Text provided -
====

# Victoria B.C.- One day trip?



## hsintang (Jun 13, 2007)

We will be staying in Birch Bay for the July 4 week.  Since there is not much going on in Birch Bay itself.  I am currenting collecting information and plan the week.  We are traveling with a 11 and 6 yr old and would like to go museums, parks, beaches, and relax.
Plan to visit vancouver for a day or two, clam catching/oyster farm/blue berry filed for one day, and Seattle...etc
My question is if we can only spend one day in Victoria, what should we do?  What's the best way to take the ferry near Birch bay?
Any other suggestions on the activities for Birch Bay area?

Thanks in advance,

Yvette


----------



## tompalm (Jun 13, 2007)

Victoria has one of the best museums I have ever been to and it is great for kids.  Also, the ferry ride is a lot of fun.  When you get to Victoria, they have a small water taxi that hold about 10 people and goes around the bay.  It is cheap and fun to ride.  Take a tour of the parliament building.  It is all excellent.


----------



## BevL (Jun 13, 2007)

Your best bet for the ferry to Victoria is to cross into Canada via I-5 changing to Highway 99 once you cross the border.  Blaine is literally the border town on that route.  It's a short drive up 99 to the turnoff on HIghway 17 for the ferry out in Tsawwassen (pronounced Ta WAS sen).  Try to avoid early morning, as the traffic can be rather heavy, although it usually isn't too bad up to highway 17 where you have to get off.  As well, if you're travelling in the summer, I'd definitely suggest reservations.  You can reserve there at http://www.bcferries.com/res/

Allow enough time for border crossing as well.  It can be quite heavy during the summer.

====

Dataset section -

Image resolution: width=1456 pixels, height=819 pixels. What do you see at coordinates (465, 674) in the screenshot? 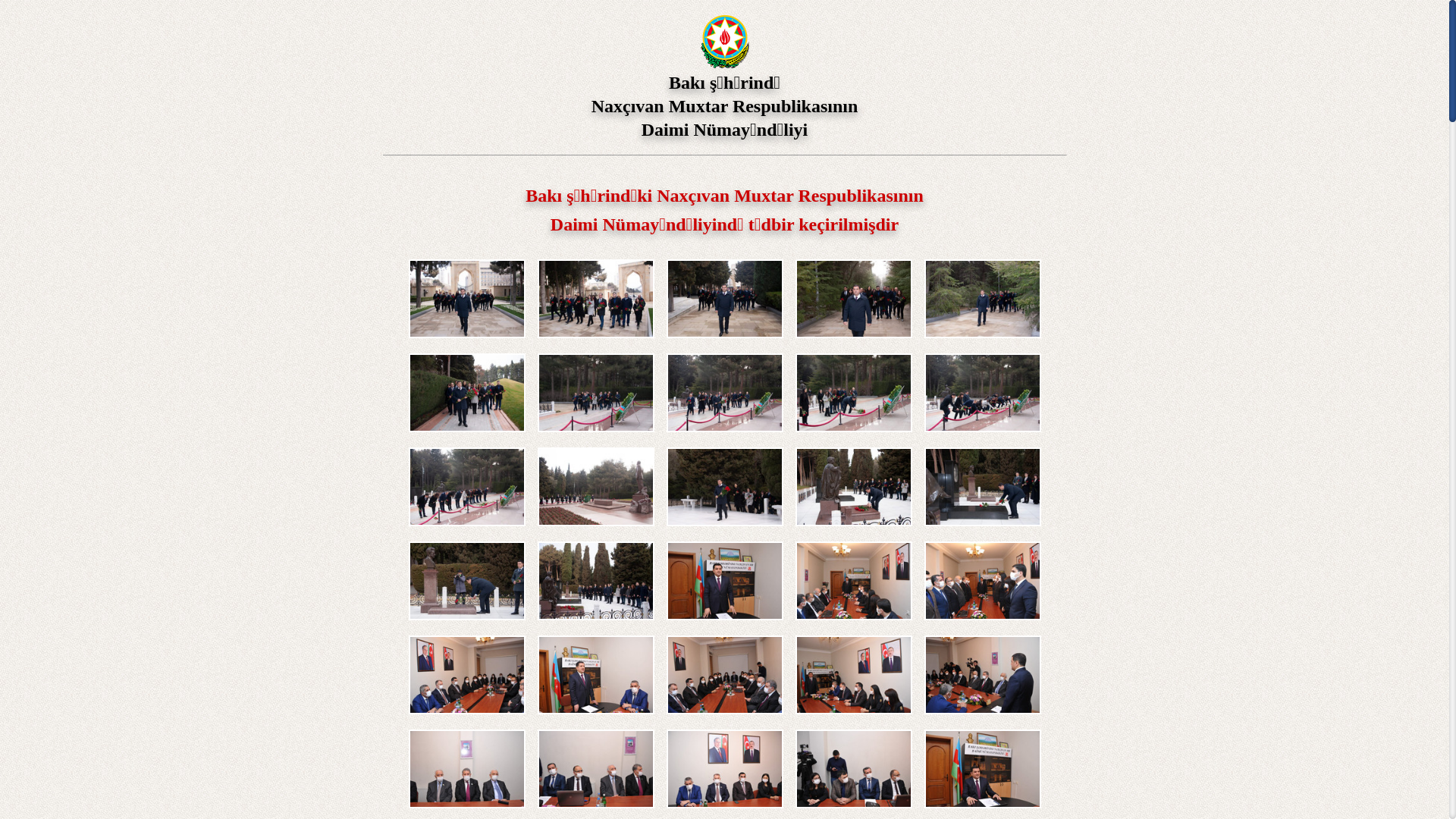
I see `'Click to enlarge'` at bounding box center [465, 674].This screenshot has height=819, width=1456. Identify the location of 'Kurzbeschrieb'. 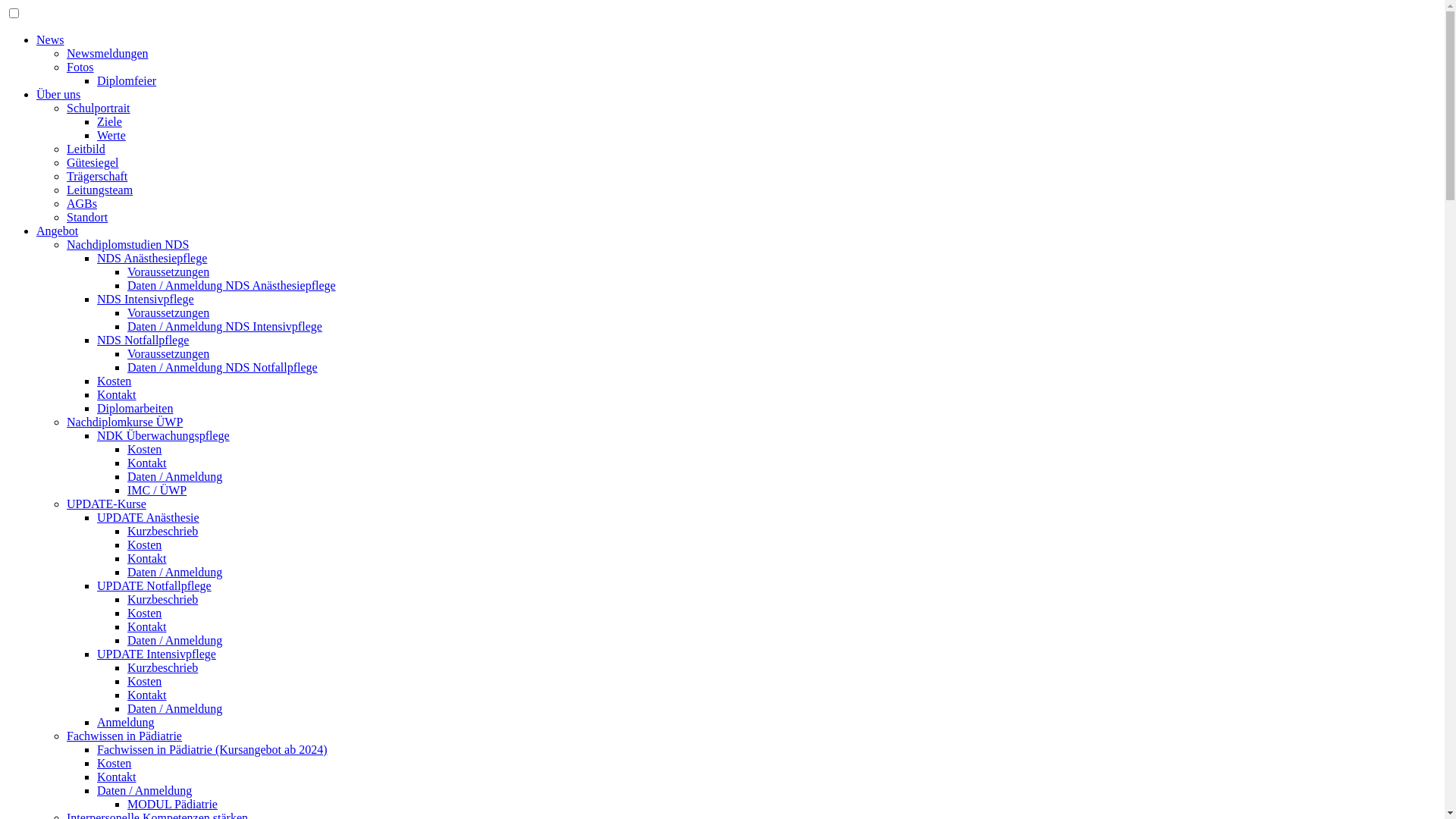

====

Required work -
1 - Answer these from the Victoria day trip thread:
(a) How old are the two children traveling with the original poster?
(b) About how many people does the small water taxi in Victoria hold?
(c) From which place does the ferry to Victoria leave, according to the reply on driving routes?
2 - Continue the forum thread about a one-day trip to Victoria from its final sentence.
The listing can be set aside.

Responses per task -
1 -
(a) 11 and 6.
(b) About 10.
(c) Tsawwassen.

2 -
Your children would probably enjoy the ferry ride as much as anything, it's beautiful scenery.  There is currently a Titanic exhibition in Victoria, a friend went and it's very interactive, although it may be a bit boring for children the age of yours.

Bev


----------



## travelbug (Jun 13, 2007)

I suggest coming into Seattle, spending a day here and one night.  The second day take the Victoria Clipper to Victoria.  The clipper is a passenger only boat that takes 2 hours each way.  There is early morning sailings and evening sailings so one can do Victoria in a day.  Then your choice would be to stay one more night in Seattle or drive 90 minutes back to Birch Bay.

Taking the canadian ferries is a beautiful ride, but long ferry waits.

Be sure to schedule a tour of Butchart Gardens out of Victoria.  

http://www.butchartgardens.com/ 

http://www.victoriaclipper.com/ 

A lovely day excursion from Birch Bay would be to go to Mount Baker.  There are gorgeous vistas at the mountain.  The trip is beautiful too.

You will have alot of fun here.

Marilyn


----------



## Zac495 (Jun 13, 2007)

LOVE IT! Check out my picture trail - it's all about Victoria!!! (I mean - the Victoria album.


----------



## Victoria (Jun 13, 2007)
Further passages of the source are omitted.